Stored items from a collection
--------------------

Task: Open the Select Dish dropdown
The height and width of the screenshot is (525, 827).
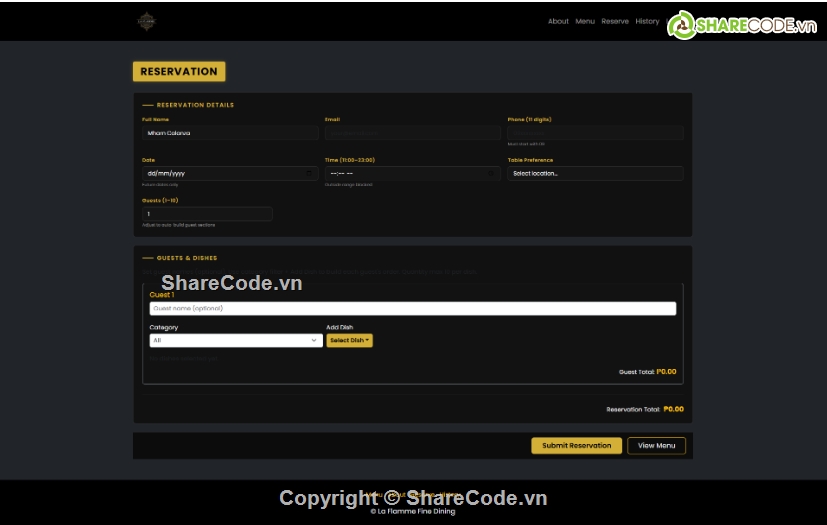Action: point(349,340)
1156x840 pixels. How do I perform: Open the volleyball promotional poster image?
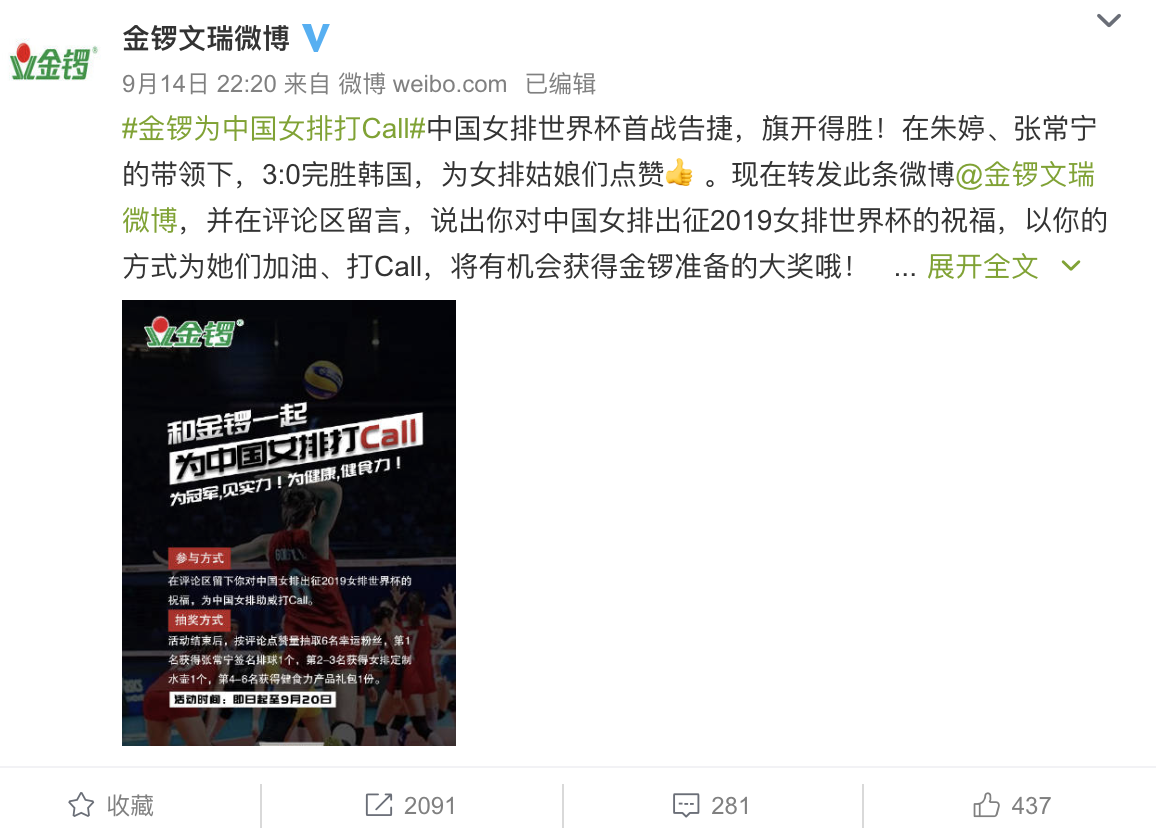[289, 523]
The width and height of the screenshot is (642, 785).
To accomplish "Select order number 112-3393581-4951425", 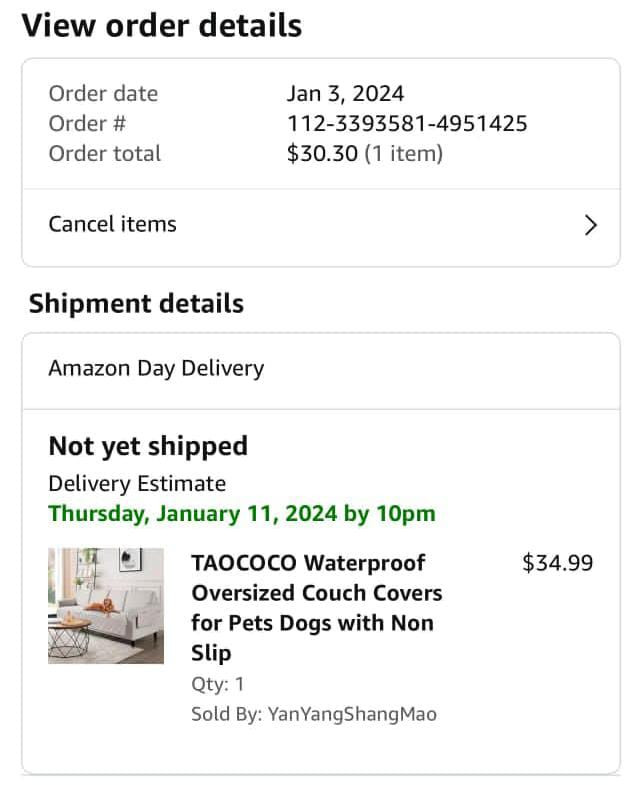I will click(407, 124).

--------------------

# Task item
The required output is a verbatim repetition of the lines from the opening of the entries above through the line containing "The width and", inclusive, with no pictures and nothing else.

# Response for this exercise
Task: Open the Select Dish dropdown
The height and width of the screenshot is (525, 827).
Action: point(349,340)
1156x840 pixels. How do I perform: Open the volleyball promotional poster image?
[289, 523]
The width and height of the screenshot is (642, 785).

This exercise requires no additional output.